Please reproduce every entry below without omitting a single line.

*** Block opens ***

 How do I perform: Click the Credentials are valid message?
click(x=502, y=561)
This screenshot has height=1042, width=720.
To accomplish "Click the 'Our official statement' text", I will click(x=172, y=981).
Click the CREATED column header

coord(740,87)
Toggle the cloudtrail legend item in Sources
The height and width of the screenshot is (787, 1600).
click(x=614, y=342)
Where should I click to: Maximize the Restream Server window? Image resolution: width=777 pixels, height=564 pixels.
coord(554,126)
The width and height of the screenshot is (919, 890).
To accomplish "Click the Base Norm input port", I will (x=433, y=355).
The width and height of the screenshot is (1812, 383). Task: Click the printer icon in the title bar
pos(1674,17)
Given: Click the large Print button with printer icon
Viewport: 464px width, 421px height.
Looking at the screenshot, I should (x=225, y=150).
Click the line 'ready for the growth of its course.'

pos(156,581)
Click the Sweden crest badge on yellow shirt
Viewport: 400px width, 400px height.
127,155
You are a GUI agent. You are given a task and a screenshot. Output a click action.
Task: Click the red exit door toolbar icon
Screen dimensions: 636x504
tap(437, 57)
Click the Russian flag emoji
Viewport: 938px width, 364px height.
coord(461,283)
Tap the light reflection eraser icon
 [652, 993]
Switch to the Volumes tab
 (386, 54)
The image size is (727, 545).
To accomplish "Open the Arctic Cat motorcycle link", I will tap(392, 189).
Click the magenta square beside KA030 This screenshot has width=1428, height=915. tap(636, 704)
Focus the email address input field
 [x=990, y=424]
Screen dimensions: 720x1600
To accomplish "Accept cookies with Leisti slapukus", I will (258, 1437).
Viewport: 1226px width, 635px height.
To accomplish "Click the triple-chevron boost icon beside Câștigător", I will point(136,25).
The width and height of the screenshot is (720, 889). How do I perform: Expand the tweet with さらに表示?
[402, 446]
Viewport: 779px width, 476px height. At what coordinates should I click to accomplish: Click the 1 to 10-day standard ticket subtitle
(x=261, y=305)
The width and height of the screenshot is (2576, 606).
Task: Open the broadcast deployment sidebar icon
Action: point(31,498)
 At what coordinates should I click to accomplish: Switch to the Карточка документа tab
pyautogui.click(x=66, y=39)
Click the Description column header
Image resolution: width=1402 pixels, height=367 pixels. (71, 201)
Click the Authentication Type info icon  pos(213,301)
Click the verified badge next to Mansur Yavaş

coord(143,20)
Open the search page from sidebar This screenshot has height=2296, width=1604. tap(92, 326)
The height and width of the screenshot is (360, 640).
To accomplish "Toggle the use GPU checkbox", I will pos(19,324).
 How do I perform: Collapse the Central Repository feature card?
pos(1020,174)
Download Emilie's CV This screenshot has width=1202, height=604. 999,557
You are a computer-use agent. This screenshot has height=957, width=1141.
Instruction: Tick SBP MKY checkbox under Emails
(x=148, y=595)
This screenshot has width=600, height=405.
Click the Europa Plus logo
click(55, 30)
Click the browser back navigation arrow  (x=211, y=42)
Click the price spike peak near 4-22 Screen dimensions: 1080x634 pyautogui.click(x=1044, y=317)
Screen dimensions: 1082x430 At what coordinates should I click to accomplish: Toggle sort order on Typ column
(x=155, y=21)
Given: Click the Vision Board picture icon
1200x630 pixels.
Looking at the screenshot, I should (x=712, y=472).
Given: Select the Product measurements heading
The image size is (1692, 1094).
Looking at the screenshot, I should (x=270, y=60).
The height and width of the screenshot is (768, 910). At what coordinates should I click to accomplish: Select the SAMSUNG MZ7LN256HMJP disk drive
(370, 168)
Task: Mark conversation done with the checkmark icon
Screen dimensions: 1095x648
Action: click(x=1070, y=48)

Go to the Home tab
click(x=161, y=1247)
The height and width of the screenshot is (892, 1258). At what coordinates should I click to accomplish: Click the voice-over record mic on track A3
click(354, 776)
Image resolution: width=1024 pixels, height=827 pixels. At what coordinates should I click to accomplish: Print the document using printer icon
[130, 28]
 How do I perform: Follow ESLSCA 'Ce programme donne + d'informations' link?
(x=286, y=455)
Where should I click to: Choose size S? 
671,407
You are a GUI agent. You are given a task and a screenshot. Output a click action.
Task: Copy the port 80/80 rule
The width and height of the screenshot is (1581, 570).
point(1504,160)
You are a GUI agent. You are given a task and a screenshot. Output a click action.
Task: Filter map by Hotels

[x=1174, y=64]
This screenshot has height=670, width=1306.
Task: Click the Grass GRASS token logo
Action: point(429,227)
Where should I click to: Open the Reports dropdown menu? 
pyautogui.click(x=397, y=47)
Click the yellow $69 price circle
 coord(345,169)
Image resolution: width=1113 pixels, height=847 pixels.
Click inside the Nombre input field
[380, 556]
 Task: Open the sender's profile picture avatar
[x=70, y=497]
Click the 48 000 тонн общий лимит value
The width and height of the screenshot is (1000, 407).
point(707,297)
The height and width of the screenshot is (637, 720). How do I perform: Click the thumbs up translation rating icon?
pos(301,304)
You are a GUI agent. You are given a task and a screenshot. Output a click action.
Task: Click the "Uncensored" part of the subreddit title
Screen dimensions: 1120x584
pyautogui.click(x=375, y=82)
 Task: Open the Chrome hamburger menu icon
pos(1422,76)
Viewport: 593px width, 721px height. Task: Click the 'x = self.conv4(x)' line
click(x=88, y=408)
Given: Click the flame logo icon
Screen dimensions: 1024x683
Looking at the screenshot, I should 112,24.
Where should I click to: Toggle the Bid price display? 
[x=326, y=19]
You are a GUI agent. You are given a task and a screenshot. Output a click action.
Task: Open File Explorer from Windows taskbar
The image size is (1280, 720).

*** Block closes ***

• [Answer box]:
 How do I perform: Click the Credentials are valid message?
click(x=502, y=561)
This screenshot has height=1042, width=720.
To accomplish "Click the 'Our official statement' text", I will click(x=172, y=981).
Click the CREATED column header

coord(740,87)
Toggle the cloudtrail legend item in Sources
The height and width of the screenshot is (787, 1600).
click(x=614, y=342)
Where should I click to: Maximize the Restream Server window? Image resolution: width=777 pixels, height=564 pixels.
coord(554,126)
The width and height of the screenshot is (919, 890).
To accomplish "Click the Base Norm input port", I will (x=433, y=355).
The width and height of the screenshot is (1812, 383). Task: Click the printer icon in the title bar
pos(1674,17)
Given: Click the large Print button with printer icon
Viewport: 464px width, 421px height.
Looking at the screenshot, I should (x=225, y=150).
Click the line 'ready for the growth of its course.'

pos(156,581)
Click the Sweden crest badge on yellow shirt
Viewport: 400px width, 400px height.
127,155
You are a GUI agent. You are given a task and a screenshot. Output a click action.
Task: Click the red exit door toolbar icon
Screen dimensions: 636x504
tap(437, 57)
Click the Russian flag emoji
Viewport: 938px width, 364px height.
coord(461,283)
Tap the light reflection eraser icon
 [652, 993]
Switch to the Volumes tab
 (386, 54)
The image size is (727, 545).
To accomplish "Open the Arctic Cat motorcycle link", I will tap(392, 189).
Click the magenta square beside KA030 This screenshot has width=1428, height=915. tap(636, 704)
Focus the email address input field
 [x=990, y=424]
Screen dimensions: 720x1600
To accomplish "Accept cookies with Leisti slapukus", I will (258, 1437).
Viewport: 1226px width, 635px height.
To accomplish "Click the triple-chevron boost icon beside Câștigător", I will point(136,25).
The width and height of the screenshot is (720, 889). How do I perform: Expand the tweet with さらに表示?
[402, 446]
Viewport: 779px width, 476px height. At what coordinates should I click to accomplish: Click the 1 to 10-day standard ticket subtitle
(x=261, y=305)
The width and height of the screenshot is (2576, 606).
Task: Open the broadcast deployment sidebar icon
Action: point(31,498)
 At what coordinates should I click to accomplish: Switch to the Карточка документа tab
pyautogui.click(x=66, y=39)
Click the Description column header
Image resolution: width=1402 pixels, height=367 pixels. (71, 201)
Click the Authentication Type info icon  pos(213,301)
Click the verified badge next to Mansur Yavaş

coord(143,20)
Open the search page from sidebar This screenshot has height=2296, width=1604. tap(92, 326)
The height and width of the screenshot is (360, 640).
To accomplish "Toggle the use GPU checkbox", I will pos(19,324).
 How do I perform: Collapse the Central Repository feature card?
pos(1020,174)
Download Emilie's CV This screenshot has width=1202, height=604. 999,557
You are a computer-use agent. This screenshot has height=957, width=1141.
Instruction: Tick SBP MKY checkbox under Emails
(x=148, y=595)
This screenshot has width=600, height=405.
Click the Europa Plus logo
click(55, 30)
Click the browser back navigation arrow  (x=211, y=42)
Click the price spike peak near 4-22 Screen dimensions: 1080x634 pyautogui.click(x=1044, y=317)
Screen dimensions: 1082x430 At what coordinates should I click to accomplish: Toggle sort order on Typ column
(x=155, y=21)
Given: Click the Vision Board picture icon
1200x630 pixels.
Looking at the screenshot, I should (x=712, y=472).
Given: Select the Product measurements heading
The image size is (1692, 1094).
Looking at the screenshot, I should (x=270, y=60).
The height and width of the screenshot is (768, 910). At what coordinates should I click to accomplish: Select the SAMSUNG MZ7LN256HMJP disk drive
(370, 168)
Task: Mark conversation done with the checkmark icon
Screen dimensions: 1095x648
Action: click(x=1070, y=48)

Go to the Home tab
click(x=161, y=1247)
The height and width of the screenshot is (892, 1258). At what coordinates should I click to accomplish: Click the voice-over record mic on track A3
click(354, 776)
Image resolution: width=1024 pixels, height=827 pixels. At what coordinates should I click to accomplish: Print the document using printer icon
[130, 28]
 How do I perform: Follow ESLSCA 'Ce programme donne + d'informations' link?
(x=286, y=455)
Where should I click to: Choose size S? 
671,407
You are a GUI agent. You are given a task and a screenshot. Output a click action.
Task: Copy the port 80/80 rule
The width and height of the screenshot is (1581, 570).
point(1504,160)
You are a GUI agent. You are given a task and a screenshot. Output a click action.
Task: Filter map by Hotels

[x=1174, y=64]
This screenshot has height=670, width=1306.
Task: Click the Grass GRASS token logo
Action: point(429,227)
Where should I click to: Open the Reports dropdown menu? 
pyautogui.click(x=397, y=47)
Click the yellow $69 price circle
 coord(345,169)
Image resolution: width=1113 pixels, height=847 pixels.
Click inside the Nombre input field
[380, 556]
 Task: Open the sender's profile picture avatar
[x=70, y=497]
Click the 48 000 тонн общий лимит value
The width and height of the screenshot is (1000, 407).
point(707,297)
The height and width of the screenshot is (637, 720). How do I perform: Click the thumbs up translation rating icon?
pos(301,304)
You are a GUI agent. You are given a task and a screenshot. Output a click action.
Task: Click the "Uncensored" part of the subreddit title
Screen dimensions: 1120x584
pyautogui.click(x=375, y=82)
 Task: Open the Chrome hamburger menu icon
pos(1422,76)
Viewport: 593px width, 721px height. Task: Click the 'x = self.conv4(x)' line
click(x=88, y=408)
Given: Click the flame logo icon
Screen dimensions: 1024x683
Looking at the screenshot, I should 112,24.
Where should I click to: Toggle the Bid price display? 
[x=326, y=19]
You are a GUI agent. You are given a task and a screenshot. Output a click action.
Task: Open File Explorer from Windows taskbar
The image size is (1280, 720).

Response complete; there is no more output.